=== TEXT EXTRACT ===
----

Once again, America is sending troops to a faraway country that it does not understand, an incomprehension that has led to fatally flawed war plans and policies. Once again, it has committed forces for reasons that seem unclear at best. In Vietnam, it was the August 1964 attack on US destroyer in the Gulf of Tonkin, which we now know never happened. In Iraq, it was the imminent danger that Saddam Hussein had weapons of mass destruction. And that is why this war has proven so painful - because the lessons of Vietnam were not absorbed.

This is Mr Bush's first overseas trip since the midterm elections, when American anger at the war in Iraq cost the Republicans control of Congress. In the days since then, Mr Bush has worked hard to persuade Americans that he is willing and able to abandon his administration's discredited policies. Mr Rumsfeld - our era's version of Robert McNamara, the Pentagon chief in the 1960s - was sacked. Administration officials argue that Iraq can be fixed. But even if Mr Bush can effect a genuine change of course in the Iraq war, can all the damage of the last three years really be undone? Where will Iraq be 30 years from now, and how will this generation of Americans view this war?

----

=== SOURCE DATA ===
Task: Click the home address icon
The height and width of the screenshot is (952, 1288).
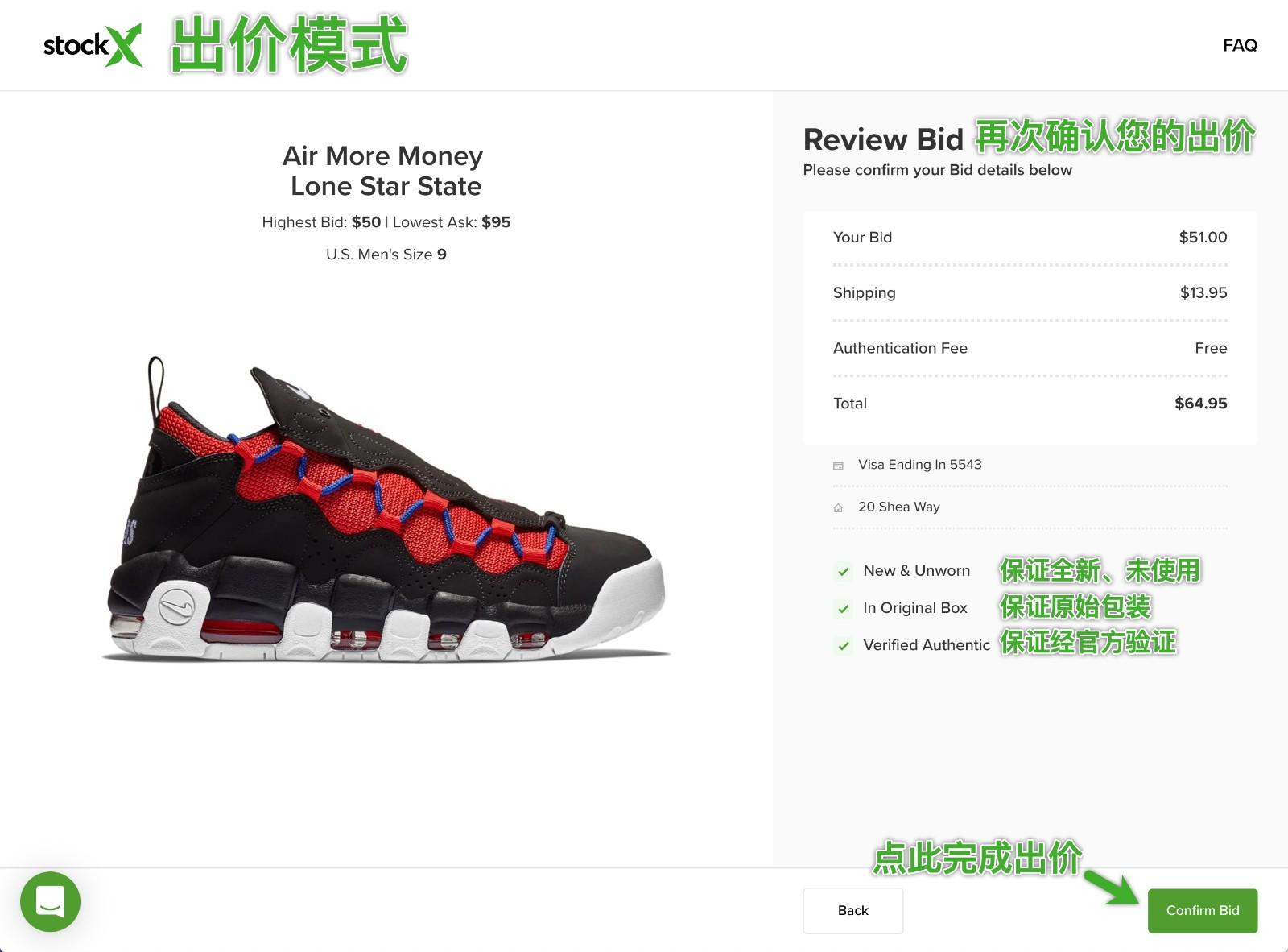Action: click(838, 508)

----

=== YOUR TASKS ===
(1) Name every person the commentary on the Iraq war mentions by name.
(2) Write a continuation of the commentary on the Iraq war, starting after its final question.

=== EXERCISE ANSWERS ===
(1) Saddam Hussein, Mr Bush, Mr Rumsfeld, Robert McNamara

(2)
In Vietnam, the visit of a serving US president was intended to show off the country's rising prosperity - not remind the world of earlier suffering. But in a city where Ho Chi Minh's marble mausoleum remains a place of pilgrimage, Mr Bush's weekend in Hanoi may have less to do with the mundane details of trade agreements than awkward reminders of wars present and past.